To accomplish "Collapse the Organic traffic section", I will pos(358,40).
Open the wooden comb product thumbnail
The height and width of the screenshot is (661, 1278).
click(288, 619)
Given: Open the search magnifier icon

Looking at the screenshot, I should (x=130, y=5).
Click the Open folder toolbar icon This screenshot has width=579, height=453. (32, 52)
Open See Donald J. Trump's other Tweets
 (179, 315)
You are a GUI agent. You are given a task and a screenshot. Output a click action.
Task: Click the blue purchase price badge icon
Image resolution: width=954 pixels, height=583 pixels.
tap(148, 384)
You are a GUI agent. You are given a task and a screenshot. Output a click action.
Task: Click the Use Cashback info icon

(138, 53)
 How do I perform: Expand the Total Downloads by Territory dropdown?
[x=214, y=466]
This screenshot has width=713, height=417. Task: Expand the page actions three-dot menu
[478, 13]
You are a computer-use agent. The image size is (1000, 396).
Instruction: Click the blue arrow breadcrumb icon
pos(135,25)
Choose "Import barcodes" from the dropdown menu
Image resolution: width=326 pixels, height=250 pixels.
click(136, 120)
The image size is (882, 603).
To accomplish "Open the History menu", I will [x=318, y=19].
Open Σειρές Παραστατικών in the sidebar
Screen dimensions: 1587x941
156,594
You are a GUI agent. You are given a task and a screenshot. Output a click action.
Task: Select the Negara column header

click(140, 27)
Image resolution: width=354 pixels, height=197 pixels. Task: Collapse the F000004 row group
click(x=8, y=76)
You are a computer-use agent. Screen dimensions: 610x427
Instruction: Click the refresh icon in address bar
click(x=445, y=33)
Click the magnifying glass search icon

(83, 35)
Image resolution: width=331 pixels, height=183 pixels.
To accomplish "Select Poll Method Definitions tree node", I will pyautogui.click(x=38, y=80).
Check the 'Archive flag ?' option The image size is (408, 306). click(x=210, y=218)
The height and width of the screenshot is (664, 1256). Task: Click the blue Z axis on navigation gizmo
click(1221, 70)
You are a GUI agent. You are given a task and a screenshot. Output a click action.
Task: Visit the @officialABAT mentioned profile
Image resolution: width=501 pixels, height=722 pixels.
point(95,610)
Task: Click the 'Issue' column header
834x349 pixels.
****
WHAT TO WORK ON -> Rewrite the stretch from the line containing "You are a computer-use agent. Screen" through the end of the items as a numbered list, omitting blank lines.

RESPONSE FOR THIS EXERCISE ->
1. You are a computer-use agent. Screen dimensions: 610x427
2. Instruction: Click the refresh icon in address bar
3. click(x=445, y=33)
4. Click the magnifying glass search icon
5. (83, 35)
6. Image resolution: width=331 pixels, height=183 pixels.
7. To accomplish "Select Poll Method Definitions tree node", I will pyautogui.click(x=38, y=80).
8. Check the 'Archive flag ?' option The image size is (408, 306). click(x=210, y=218)
9. The height and width of the screenshot is (664, 1256). Task: Click the blue Z axis on navigation gizmo
10. click(1221, 70)
11. You are a GUI agent. You are given a task and a screenshot. Output a click action.
12. Task: Visit the @officialABAT mentioned profile
13. Image resolution: width=501 pixels, height=722 pixels.
14. point(95,610)
15. Task: Click the 'Issue' column header
16. 834x349 pixels.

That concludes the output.